*PROBLEM DETAILS*
In the market wave-count update below, which point completes the correction that started in April, according to the author's preferred count?

--- START SOURCE ---

Saturday 7/17/10 update

On the daily charts there are three main alternates medium term including the uber-bear "P3" scenario.  In the P3 scenario the price pattern from the late April highs is labeled as as series of Wave 1 - Wave 2's of decreasing degree, so that we would be teetering on the edge of a major 3rd of a 3rd of a 3rd wave right here, with that maybe having started yesterday. 
The other two scenarios look at the activity since late April as corrective to a longer term bull market, with the correction either done or close to done.  Here's the "close to done" count:

In this count we are in a final "C" (purple) of "C" (blue) leg of the correction that started in April.  However, that would mean that the rally up that completed late this week would have to be some sort of 3 wave affair by Elliott rules, but the hourly pattern is very difficult to count as an a-b-c.  It is instead very impulsive looking with 5 clear legs up.  So it's more likely that the "B" wave (purple) is not yet complete or that this count is altogether wrong.
Which brings us to the final alternate:

In this count the lows of July 6th completed the correction that started in April, with the rally into late this week being a wave 1 of a longer term bull market sequence, and the selling late this week being part or all of a wave 2 correction.  This is my preferred count, but the market being what it is it's only a preference, i.e. I'm not married to it. 
On an hourly chart the most likely wave count since July 6 looks like this:

For clarification, the 5th wave of the rally into the late week highs is counted as an ending diagonal.

--- END SOURCE ---
--- START SUPPLIED DATA ---

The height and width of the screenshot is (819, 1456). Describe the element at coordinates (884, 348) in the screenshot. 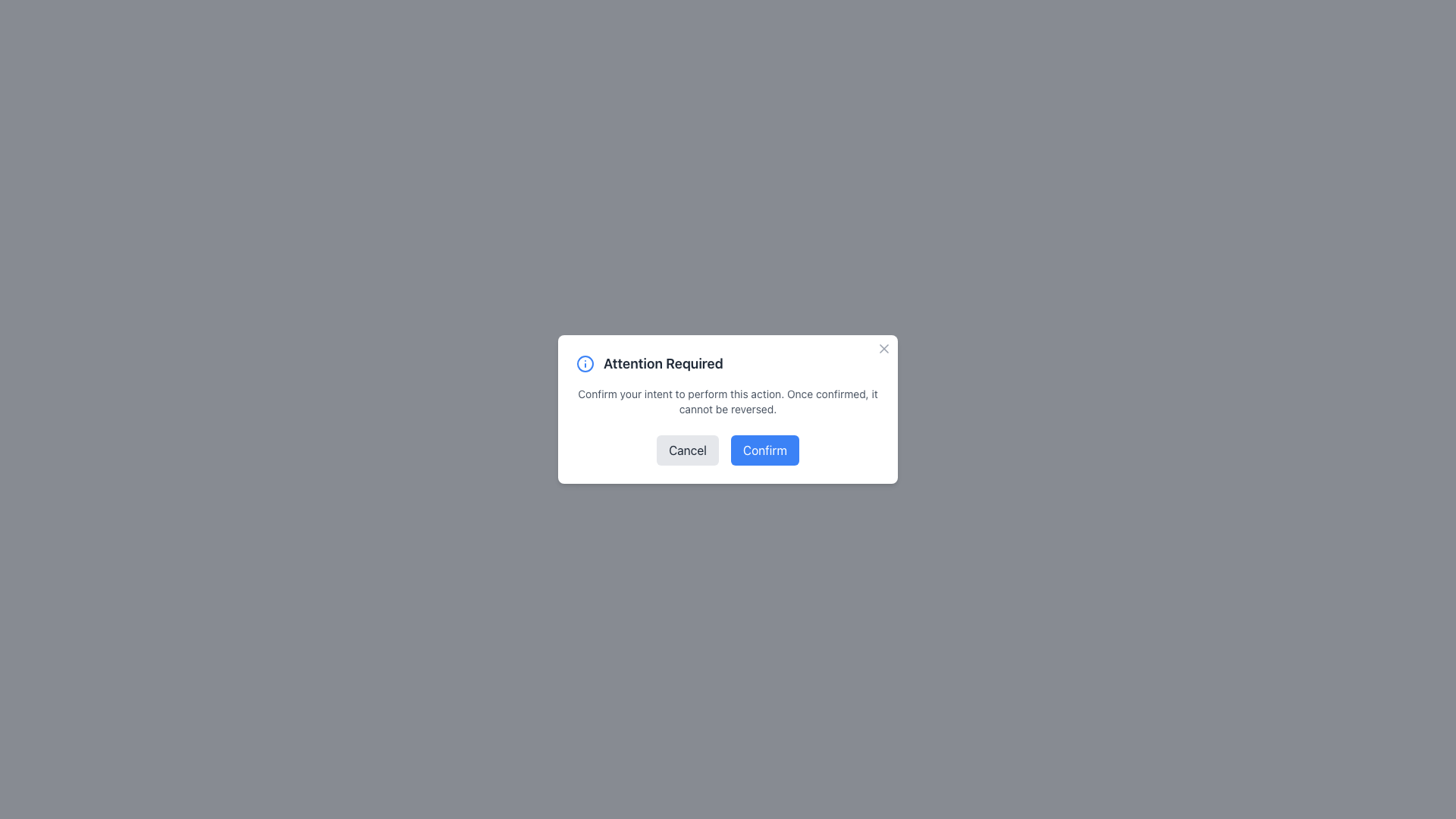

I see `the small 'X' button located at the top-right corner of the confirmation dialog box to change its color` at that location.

--- END SUPPLIED DATA ---
--- START SUPPLIED DATA ---

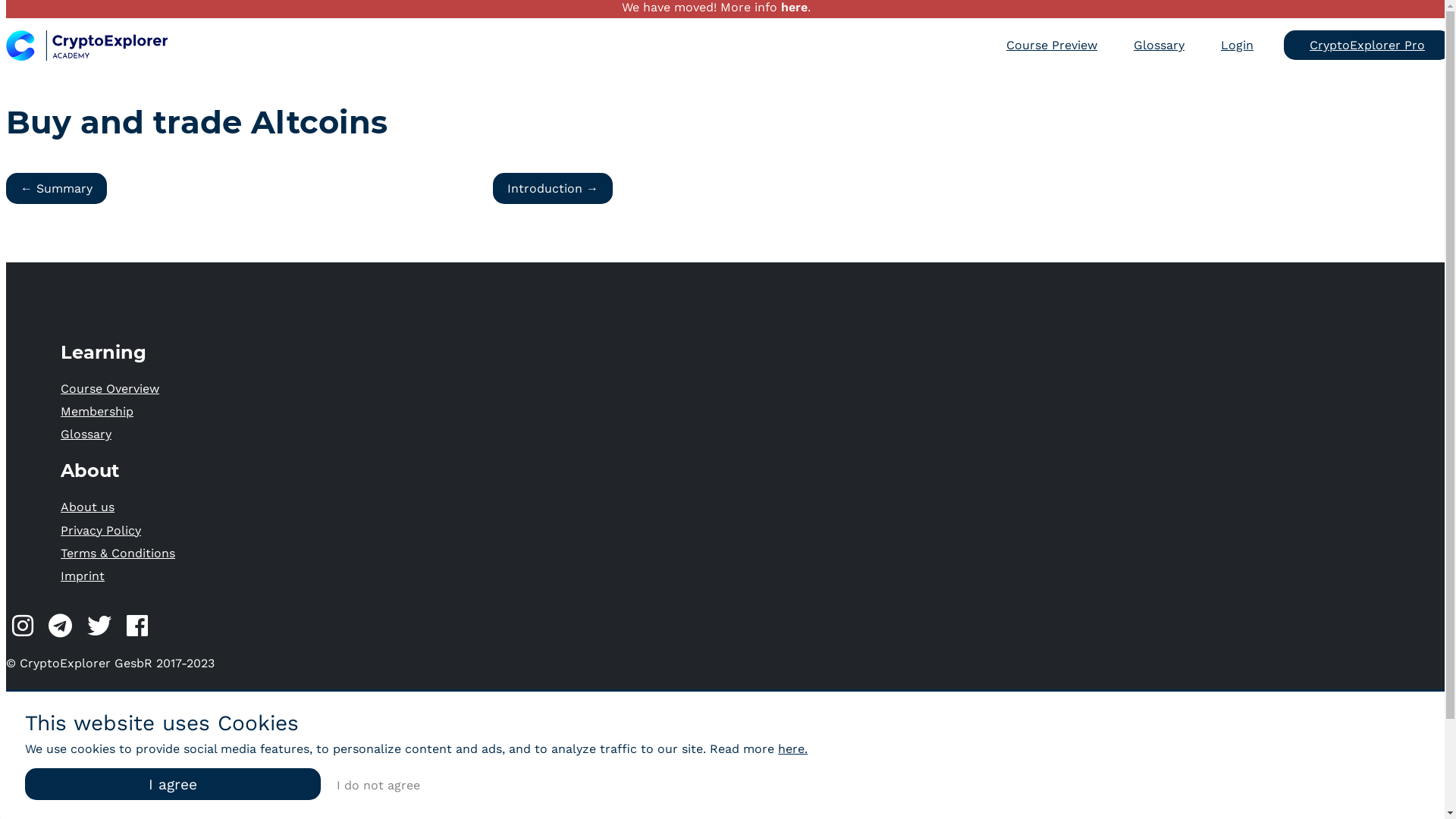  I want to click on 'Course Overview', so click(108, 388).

--- END SUPPLIED DATA ---

*ANSWER TO THE TASK*
The lows of July 6th.